• SUPPLIED RECORDS:
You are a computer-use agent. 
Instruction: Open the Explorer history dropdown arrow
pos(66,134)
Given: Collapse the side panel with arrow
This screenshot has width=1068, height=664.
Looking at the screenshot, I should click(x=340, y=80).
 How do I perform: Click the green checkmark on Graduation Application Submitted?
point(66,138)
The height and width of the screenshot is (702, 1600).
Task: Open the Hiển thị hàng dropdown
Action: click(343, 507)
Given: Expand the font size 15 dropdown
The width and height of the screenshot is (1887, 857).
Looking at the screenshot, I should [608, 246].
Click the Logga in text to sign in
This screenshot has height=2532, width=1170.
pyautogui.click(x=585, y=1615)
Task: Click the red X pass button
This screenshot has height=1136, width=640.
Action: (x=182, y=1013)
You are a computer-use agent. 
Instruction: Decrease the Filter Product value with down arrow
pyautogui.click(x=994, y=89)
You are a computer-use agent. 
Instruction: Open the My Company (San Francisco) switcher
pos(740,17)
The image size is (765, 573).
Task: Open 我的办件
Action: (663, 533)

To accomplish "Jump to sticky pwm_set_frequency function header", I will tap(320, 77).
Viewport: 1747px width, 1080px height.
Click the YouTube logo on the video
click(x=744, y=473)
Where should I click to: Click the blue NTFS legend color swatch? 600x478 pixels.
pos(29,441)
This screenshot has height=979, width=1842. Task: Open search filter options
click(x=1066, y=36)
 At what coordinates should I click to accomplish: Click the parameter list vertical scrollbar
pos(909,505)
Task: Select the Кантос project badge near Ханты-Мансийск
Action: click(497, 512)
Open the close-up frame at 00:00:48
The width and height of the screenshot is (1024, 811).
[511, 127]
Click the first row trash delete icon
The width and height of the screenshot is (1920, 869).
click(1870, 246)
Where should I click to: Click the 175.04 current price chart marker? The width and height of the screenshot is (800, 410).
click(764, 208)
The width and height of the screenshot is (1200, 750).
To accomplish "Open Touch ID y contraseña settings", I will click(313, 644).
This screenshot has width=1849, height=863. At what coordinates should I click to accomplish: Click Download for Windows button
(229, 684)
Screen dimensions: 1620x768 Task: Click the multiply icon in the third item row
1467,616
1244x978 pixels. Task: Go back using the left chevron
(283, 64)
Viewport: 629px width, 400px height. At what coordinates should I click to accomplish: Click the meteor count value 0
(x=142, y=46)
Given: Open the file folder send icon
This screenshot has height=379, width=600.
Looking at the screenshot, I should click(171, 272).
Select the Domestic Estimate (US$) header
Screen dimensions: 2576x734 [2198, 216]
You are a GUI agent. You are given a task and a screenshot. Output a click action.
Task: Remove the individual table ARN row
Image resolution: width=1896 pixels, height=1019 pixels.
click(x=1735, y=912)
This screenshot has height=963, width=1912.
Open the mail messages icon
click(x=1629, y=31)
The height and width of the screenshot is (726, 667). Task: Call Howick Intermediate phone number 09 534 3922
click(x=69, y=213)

• TASK TO CARRY OUT:
Copy each line of the listing that carries the word "will".

• SOLUTION FOR THIS TASK:
To accomplish "Jump to sticky pwm_set_frequency function header", I will tap(320, 77).
To accomplish "Open Touch ID y contraseña settings", I will click(313, 644).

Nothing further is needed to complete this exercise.